Thursday, January 06, 2005

MISREPRESENT, RIDICULE, DISMISS (REPEAT AS NECESSARY)

In a great column, Don Wycliff, the Tribune's Public Editor, revisits Gary Webb's "Dark Alliance" series about connections between the CIA, the Contras and Crack:
It has been almost a month since he died and I haven't been able to get Gary Webb out of my mind.

You remember Gary Webb, don't you? He's the investigative reporter who in 1996 produced a series of stories for the San Jose Mercury News called "Dark Alliance," on the connections between the Central Intelligence Agency and the Nicaraguan contras, the right-wing opposition to the leftist Sandinista regime in that Central American nation.

The series' most explosive charge was that a contra-connected drug gang helped fuel the crack epidemic of the 1980s in this country by bringing in large supplies of Colombian cocaine and selling them to black street gangs in Los Angeles, all with the knowledge and, to some extent, the protection of the CIA.

Webb's series, and that allegation especially, touched off a firestorm of criticism in both the government and the media. Not only did the CIA deny his allegations, but three high temples of the American establishment--The New York Times, the Los Angeles Times and The Washington Post--all joined in knocking down Webb's stories. Eventually, even his own editor at the Mercury News effectively disavowed him and the series.

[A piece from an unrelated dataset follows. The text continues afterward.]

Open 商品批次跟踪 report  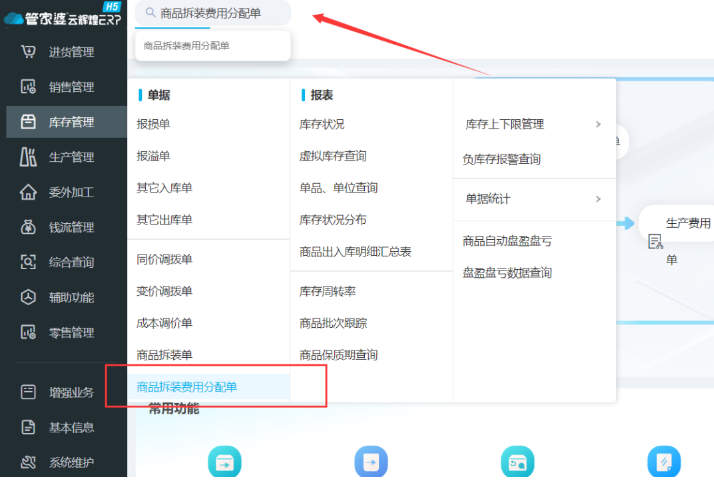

Gary Webb himself became radioactive within the newspaper industry and went to work in California state government. When he died last month at age 49, ostensibly of a self-inflicted gunshot wound to the head, he was jobless and, apparently, hopeless.

I have a confession to make: I still think Gary Webb had it mostly right.
Please read the whole column.

I am very impressed by Wycliff's decision to publicly reexamine Webb's series.

Most mainstream media used Webb's death as an opportunity to dismiss "Dark Alliance" as the misguided product of "a clearly troubled man." Nearly all of the major media obituaries were centered on some variation on this sentence from the AP: "Major parts of his reporting were later discredited by other newspaper investigations. "

But they failed to mention that the central thesis of the series -- not that the CIA of directly aided drug-dealing to raise money for the Contras, but that the agency was aware of the activity -- was never refuted. In fact, a 1997 CIA inspector general's report acknowledged that the CIA had indeed worked with suspected drugrunners while supporting the contras.

It is a rare act of journalistic courage for someone in Wycliff's position to dust-off a story that has been dismissed by journalistic consensus.